◆ Things to do:
1. According to the article on Bill Fraker, where has Fraker been teaching in recent months?
2. Pick up the article on Bill Fraker after its last sentence and keep writing it.

◆ Source document:
—————

You can see the lessons Fraker learned from Polanski applied in Murphy’s Romance in the form of several tantalizingly slow pans, which had the audience leaning edgewise in their seats, trying to see around corners. He describes the look that evolved during production as a journey rather than a destination. There is a scene where Emma comes home. She walks through a door, around a corner and into a room where she discovers her ex-husband holding twin babies from another relationship he had failed to mention. It takes less than a moment, without a word of dialogue. The shot pulls the audience right into the story. It is a moment of truth revealed solely in images.

“There is no right or wrong way to doing a shot like this,” he says. “The script, cast, location and director dictate the look, but ten cinematographers, in the same circumstances, will shoot it ten different ways. That’s what makes it so fascinating. It’s never the same. Every film is different.”

During the 1990s, Fraker added such films as The Freshman, Memoirs of an Invisible Man and Tombstone to his body of work. In 1999, he shot Town and Country, starring Warren Beatty, Diane Keaton, Goldie Hawn and Andie MacDowell. That film was directed by Peter Chelsom, who observed, “Any time you have a character-driven film, it is important to have a cinematographer like Bill Fraker by your side. He is great with the actors. They trust him, and rightly so, because his images are like portraits. He gets beneath the surface, and shows the audience the truth behind their eyes.”

Fraker has always given time to students and other young filmmakers. He has frequently lectured at his alma mater, and during recent months, Fraker has been teaching at the new Los Angeles Film School.

His message for students and young crew members who aspire to shoot is simple: “If you want to work and survive in this industry, you need to be dedicated to it 24 hours a day, seven days a week. It has to be the most important thing in your life. All of the experience I gained during those difficult years when I was shooting inserts, and later on commercials, and when I was working on film crews, all of that paid off. You have to be a student your entire life. I am still in awe of cinematographers like George Folsey (ASC) and Lee Garmes (ASC). I’ve watched some of their black-and-white films 300 times or more, and I always learn something new.”

—————

Stored items:

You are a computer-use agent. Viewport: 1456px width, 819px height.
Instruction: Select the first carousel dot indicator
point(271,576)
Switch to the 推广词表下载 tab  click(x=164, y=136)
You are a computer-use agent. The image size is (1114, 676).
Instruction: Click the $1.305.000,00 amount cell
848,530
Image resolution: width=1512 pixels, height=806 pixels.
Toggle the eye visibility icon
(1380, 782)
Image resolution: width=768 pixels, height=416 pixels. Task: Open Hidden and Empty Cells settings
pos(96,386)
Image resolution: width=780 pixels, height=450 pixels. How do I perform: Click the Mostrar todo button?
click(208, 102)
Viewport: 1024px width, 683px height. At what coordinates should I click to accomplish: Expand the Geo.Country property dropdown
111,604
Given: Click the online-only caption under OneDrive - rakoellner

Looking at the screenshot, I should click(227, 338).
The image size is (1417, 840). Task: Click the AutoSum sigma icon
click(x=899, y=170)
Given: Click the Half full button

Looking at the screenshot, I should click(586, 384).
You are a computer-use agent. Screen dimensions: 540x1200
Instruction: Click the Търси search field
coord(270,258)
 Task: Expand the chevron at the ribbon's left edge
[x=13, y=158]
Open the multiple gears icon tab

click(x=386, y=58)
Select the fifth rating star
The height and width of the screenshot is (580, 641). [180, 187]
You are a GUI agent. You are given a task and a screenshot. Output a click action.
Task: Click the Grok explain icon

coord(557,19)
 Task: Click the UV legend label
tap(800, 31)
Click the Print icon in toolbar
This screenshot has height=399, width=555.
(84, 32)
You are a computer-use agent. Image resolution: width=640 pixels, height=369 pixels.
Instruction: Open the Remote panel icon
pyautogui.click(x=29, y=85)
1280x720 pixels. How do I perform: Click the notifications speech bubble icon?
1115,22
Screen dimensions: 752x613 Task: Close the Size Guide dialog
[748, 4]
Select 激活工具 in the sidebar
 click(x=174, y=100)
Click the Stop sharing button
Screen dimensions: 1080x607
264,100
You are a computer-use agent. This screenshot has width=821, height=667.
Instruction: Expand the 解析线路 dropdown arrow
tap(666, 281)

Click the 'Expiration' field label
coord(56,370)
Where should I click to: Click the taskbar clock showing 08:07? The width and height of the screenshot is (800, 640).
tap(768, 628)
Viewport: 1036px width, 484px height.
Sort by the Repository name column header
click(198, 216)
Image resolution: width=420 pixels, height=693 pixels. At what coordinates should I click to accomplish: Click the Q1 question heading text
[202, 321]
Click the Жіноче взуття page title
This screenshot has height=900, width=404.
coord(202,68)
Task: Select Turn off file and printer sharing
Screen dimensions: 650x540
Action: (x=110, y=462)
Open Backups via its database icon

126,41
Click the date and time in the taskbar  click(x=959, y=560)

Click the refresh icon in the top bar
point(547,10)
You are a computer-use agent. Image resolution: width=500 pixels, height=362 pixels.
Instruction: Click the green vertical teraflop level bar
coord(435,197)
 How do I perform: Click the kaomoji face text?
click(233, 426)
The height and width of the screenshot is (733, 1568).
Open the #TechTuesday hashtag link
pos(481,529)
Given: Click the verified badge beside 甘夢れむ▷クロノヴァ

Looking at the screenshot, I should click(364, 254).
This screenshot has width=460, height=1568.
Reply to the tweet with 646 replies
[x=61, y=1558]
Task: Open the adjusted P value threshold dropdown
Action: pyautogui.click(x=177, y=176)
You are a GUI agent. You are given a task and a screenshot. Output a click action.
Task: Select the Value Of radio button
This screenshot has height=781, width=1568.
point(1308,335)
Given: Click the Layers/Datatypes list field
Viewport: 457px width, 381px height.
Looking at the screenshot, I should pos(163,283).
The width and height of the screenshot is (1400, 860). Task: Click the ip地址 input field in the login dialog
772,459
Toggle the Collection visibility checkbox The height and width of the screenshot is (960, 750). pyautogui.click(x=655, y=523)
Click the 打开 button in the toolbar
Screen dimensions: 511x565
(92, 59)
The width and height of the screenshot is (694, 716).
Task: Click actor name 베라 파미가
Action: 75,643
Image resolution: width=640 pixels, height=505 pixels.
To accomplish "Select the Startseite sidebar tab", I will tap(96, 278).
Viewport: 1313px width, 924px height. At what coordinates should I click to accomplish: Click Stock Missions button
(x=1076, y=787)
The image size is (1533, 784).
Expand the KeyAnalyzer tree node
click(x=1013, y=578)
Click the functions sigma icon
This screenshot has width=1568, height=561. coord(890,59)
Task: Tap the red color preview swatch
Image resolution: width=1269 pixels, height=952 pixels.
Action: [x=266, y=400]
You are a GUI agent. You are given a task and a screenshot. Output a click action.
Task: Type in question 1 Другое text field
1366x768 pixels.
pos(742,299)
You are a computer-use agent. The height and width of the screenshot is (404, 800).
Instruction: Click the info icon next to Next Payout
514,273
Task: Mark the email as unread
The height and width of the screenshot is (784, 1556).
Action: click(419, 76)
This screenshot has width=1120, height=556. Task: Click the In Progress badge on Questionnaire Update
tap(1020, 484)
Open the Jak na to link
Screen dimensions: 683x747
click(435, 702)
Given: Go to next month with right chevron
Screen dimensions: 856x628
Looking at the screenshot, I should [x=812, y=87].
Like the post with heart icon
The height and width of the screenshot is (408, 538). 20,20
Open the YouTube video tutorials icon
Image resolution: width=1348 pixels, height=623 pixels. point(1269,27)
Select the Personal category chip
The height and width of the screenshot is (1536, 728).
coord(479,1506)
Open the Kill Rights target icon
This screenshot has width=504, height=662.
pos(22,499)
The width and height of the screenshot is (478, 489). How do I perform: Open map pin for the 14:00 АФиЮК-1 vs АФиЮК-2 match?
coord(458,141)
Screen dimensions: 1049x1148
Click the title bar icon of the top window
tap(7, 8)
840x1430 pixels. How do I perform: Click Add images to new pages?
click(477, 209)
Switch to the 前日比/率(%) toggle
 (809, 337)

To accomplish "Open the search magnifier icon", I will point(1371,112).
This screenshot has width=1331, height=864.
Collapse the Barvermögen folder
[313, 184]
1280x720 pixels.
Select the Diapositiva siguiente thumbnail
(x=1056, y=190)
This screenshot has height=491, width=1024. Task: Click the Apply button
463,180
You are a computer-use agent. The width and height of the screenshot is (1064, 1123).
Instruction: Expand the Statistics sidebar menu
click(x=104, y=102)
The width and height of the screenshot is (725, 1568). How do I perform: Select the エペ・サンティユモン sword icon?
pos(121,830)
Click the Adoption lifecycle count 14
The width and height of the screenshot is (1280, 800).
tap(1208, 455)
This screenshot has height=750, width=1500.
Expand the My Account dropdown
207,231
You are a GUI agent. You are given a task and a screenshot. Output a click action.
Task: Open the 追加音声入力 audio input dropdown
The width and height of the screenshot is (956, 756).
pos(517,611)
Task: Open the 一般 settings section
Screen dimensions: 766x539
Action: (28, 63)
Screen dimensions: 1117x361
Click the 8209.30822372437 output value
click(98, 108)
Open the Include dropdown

—————

◆ Activity answers:
1. At the new Los Angeles Film School.

2.
His other advice is to think of yourself as a storyteller. “That’s why you light,” he says. “It’s not for exposure. I tell them to learn how to use all 50 printing lights and 128 tones of gray scale. That’s how you create subtle images and that’s where the art is. If they ask me what it takes to succeed, I tell them I want people on my crews who care. They can’t give me 80 or 90 percent. I want 100 percent every day.”

Fraker says that he has great hopes for the new generation of cinematographers. “I see some of the shows and movies they do on television and I am amazed by what they accomplish on restricted budgets and schedules, and how beautiful their work is. I’ll tell you why. It’s because they have grown up watching images on TV screens since they were in diapers. They understand the medium and how to use it. In that way, they are far ahead of where we were when we were 18 or 19. There were rules in the studio days. You weren’t supposed to mix tungsten and daylight and now that’s second nature.”

In conclusion, Fraker refers to poet Robert Browning, who wrote, “A man’s reach should exceed his grasp, or what is heaven for?” “That means every time out of the chute, you have got to go for it and you can’t do that if you are locked into preconceived ideas. You have to use your experience and trust your instincts to reach beyond your grasp every time you get the chance. Don’t sit on your laurels, because people who do that end up having only one laurel,” he concludes with a hearty laugh.